What you are asked to do »
When you reach the line with "Given: Close the Editor Options dialog window", transcribe it and each line after it through the last one below, exactly. Pictures stay out.

The data »
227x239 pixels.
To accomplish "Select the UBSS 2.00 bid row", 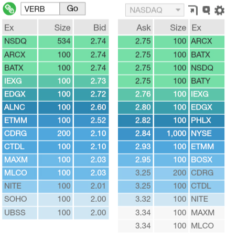I will tap(56, 213).
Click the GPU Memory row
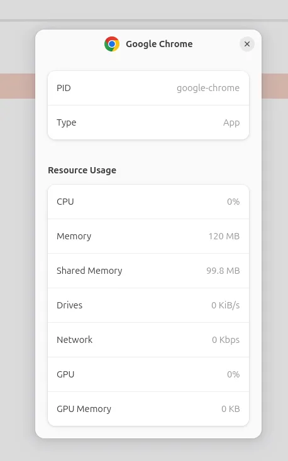The height and width of the screenshot is (461, 288). tap(148, 409)
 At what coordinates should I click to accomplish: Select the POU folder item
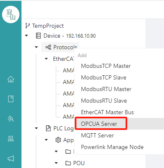pos(75,163)
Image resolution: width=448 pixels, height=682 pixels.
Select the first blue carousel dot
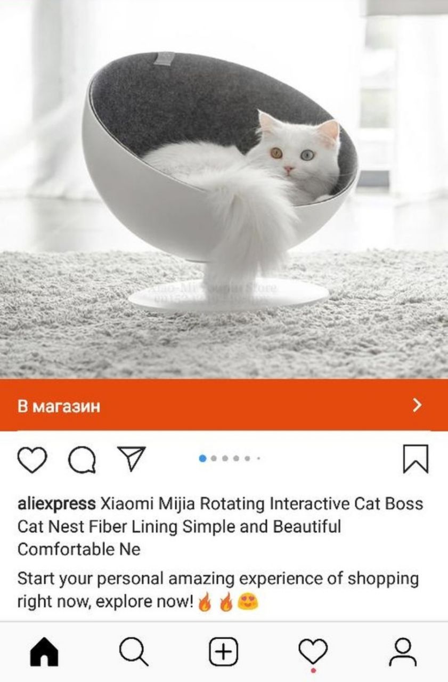point(202,458)
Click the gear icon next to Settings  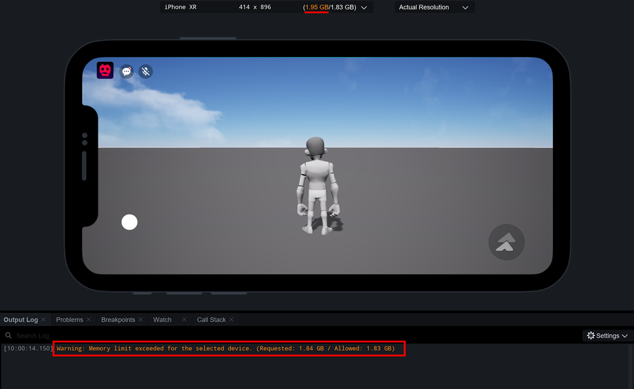pos(591,336)
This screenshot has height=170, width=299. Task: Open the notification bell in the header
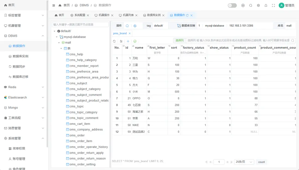tap(266, 5)
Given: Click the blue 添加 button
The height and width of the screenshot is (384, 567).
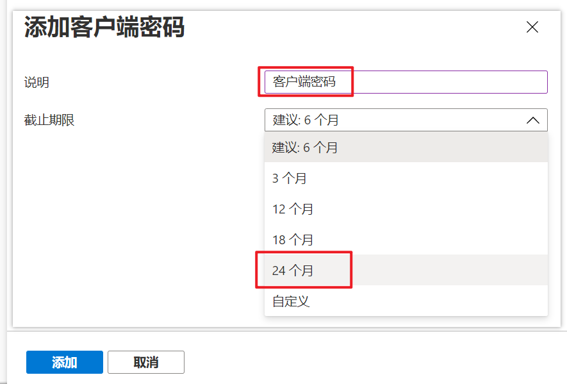Looking at the screenshot, I should click(64, 362).
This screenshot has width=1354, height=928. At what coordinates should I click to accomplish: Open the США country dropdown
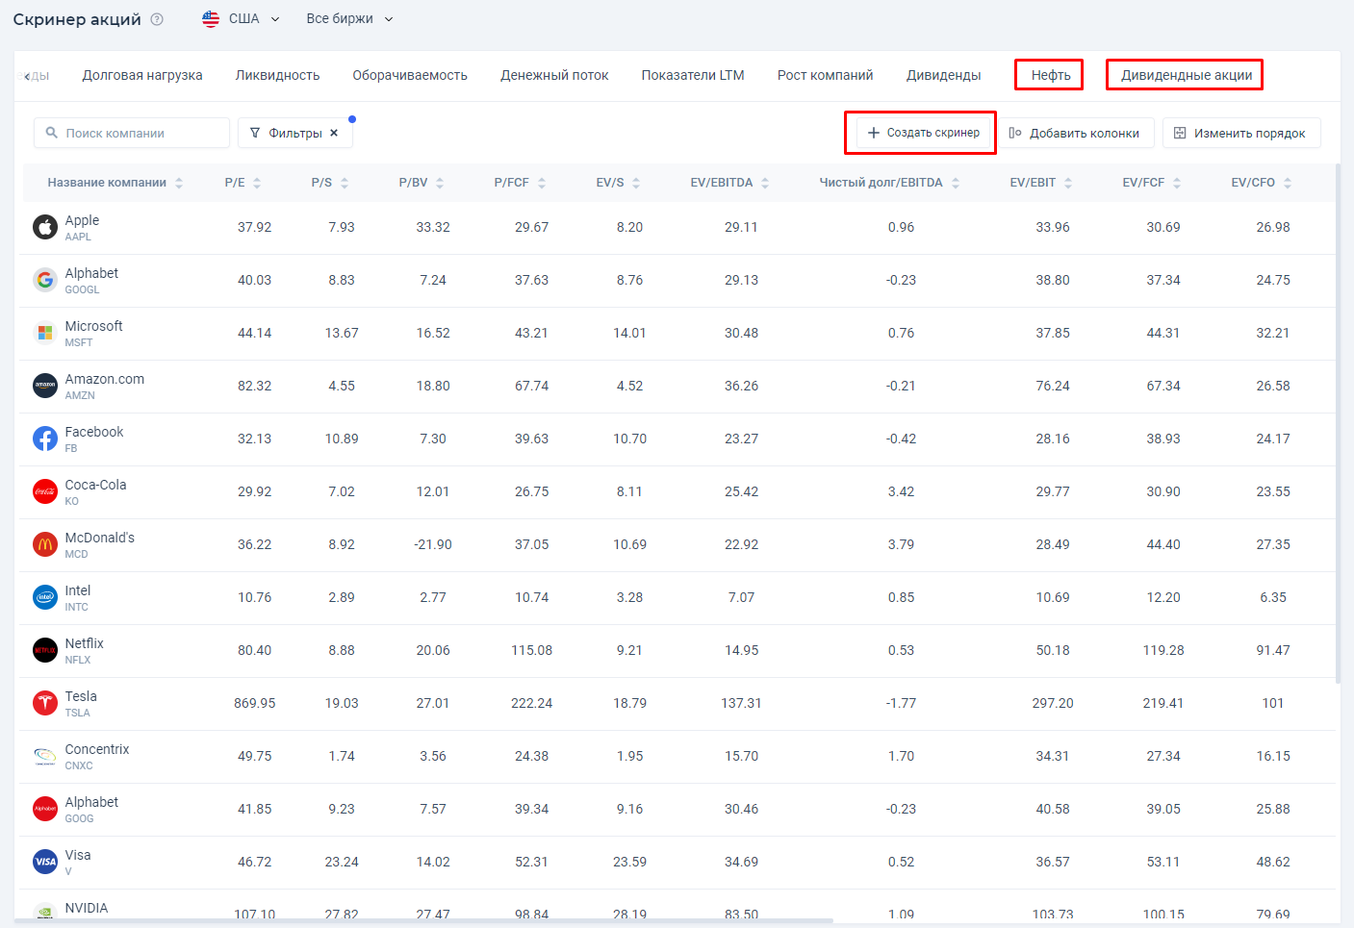242,19
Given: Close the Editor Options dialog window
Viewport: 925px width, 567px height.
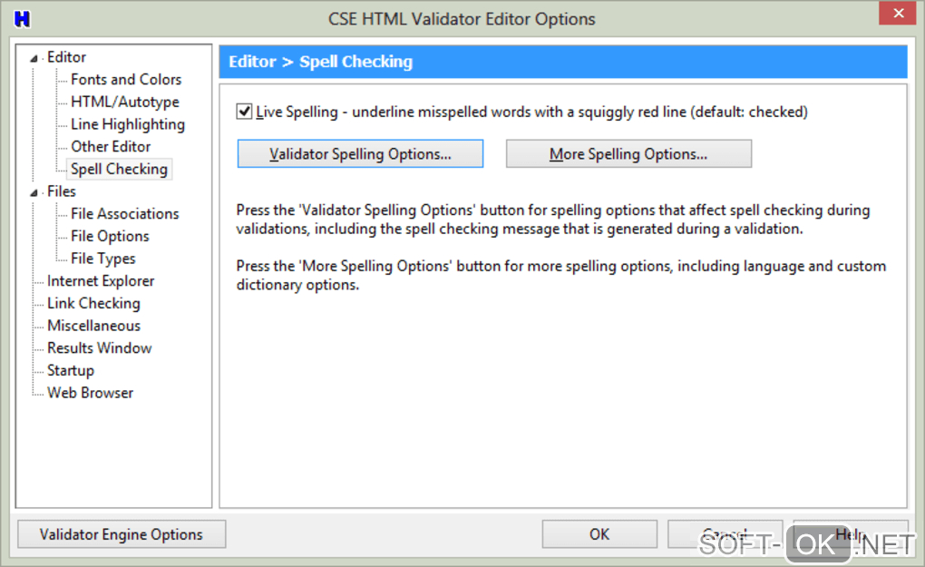Looking at the screenshot, I should click(898, 14).
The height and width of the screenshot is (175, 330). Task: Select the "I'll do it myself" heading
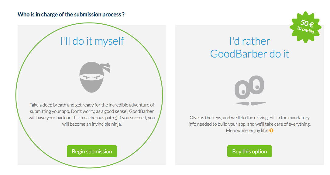coord(92,41)
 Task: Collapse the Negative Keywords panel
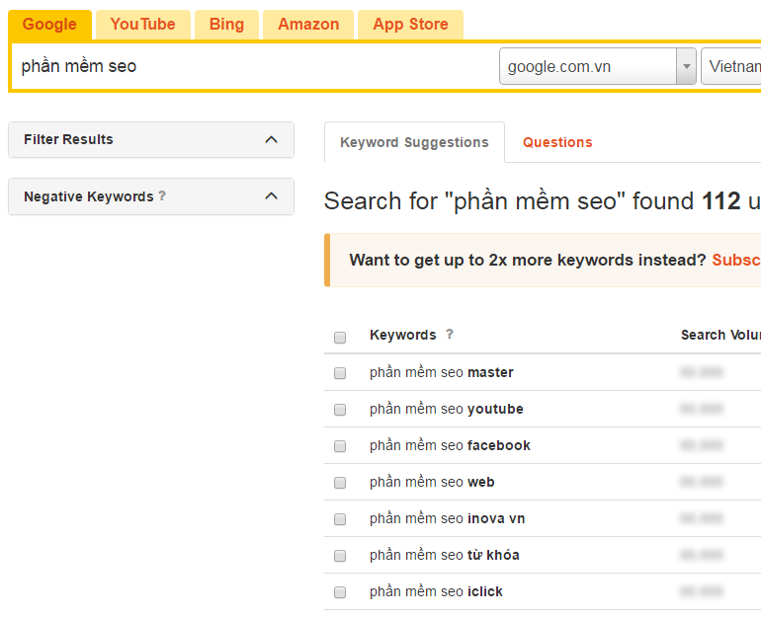tap(271, 196)
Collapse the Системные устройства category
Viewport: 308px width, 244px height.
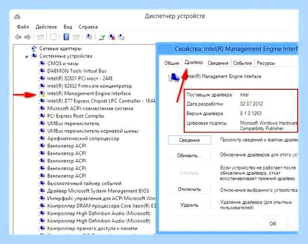[26, 57]
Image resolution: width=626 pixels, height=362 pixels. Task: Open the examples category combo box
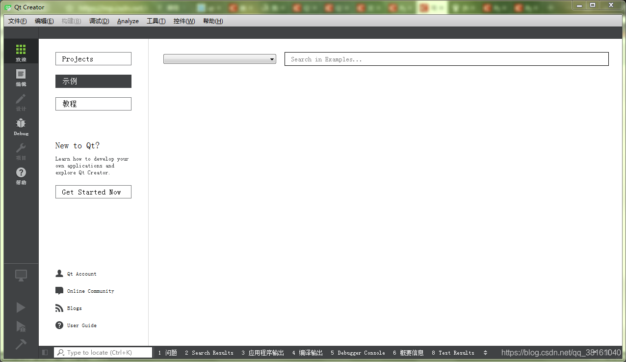(219, 58)
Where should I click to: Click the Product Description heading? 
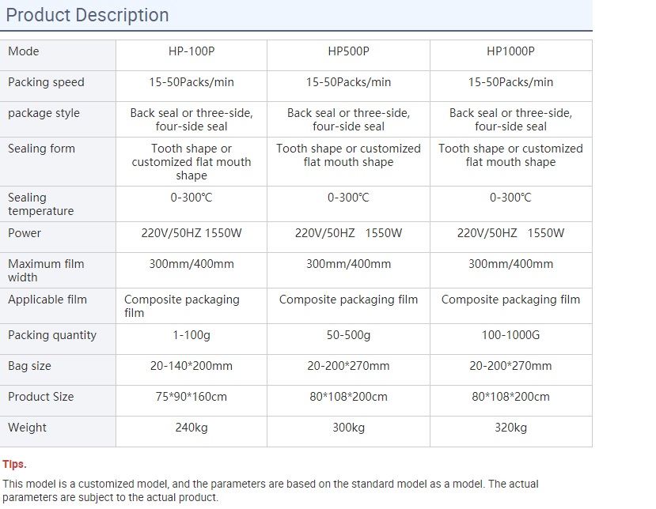point(87,15)
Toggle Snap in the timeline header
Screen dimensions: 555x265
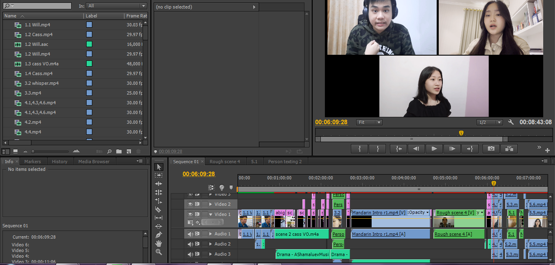[211, 187]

Response box »
Given: Close the Editor Options dialog window
Viewport: 925px width, 567px height.
Looking at the screenshot, I should click(898, 14).
The height and width of the screenshot is (175, 330). Task: Select the "I'll do it myself" heading
coord(92,41)
 Task: Collapse the Negative Keywords panel
tap(271, 196)
Collapse the Системные устройства category
Viewport: 308px width, 244px height.
[26, 57]
Image resolution: width=626 pixels, height=362 pixels. Task: Open the examples category combo box
(219, 58)
Where should I click to: Click the Product Description heading? 
point(87,15)
Toggle Snap in the timeline header
Screen dimensions: 555x265
[211, 187]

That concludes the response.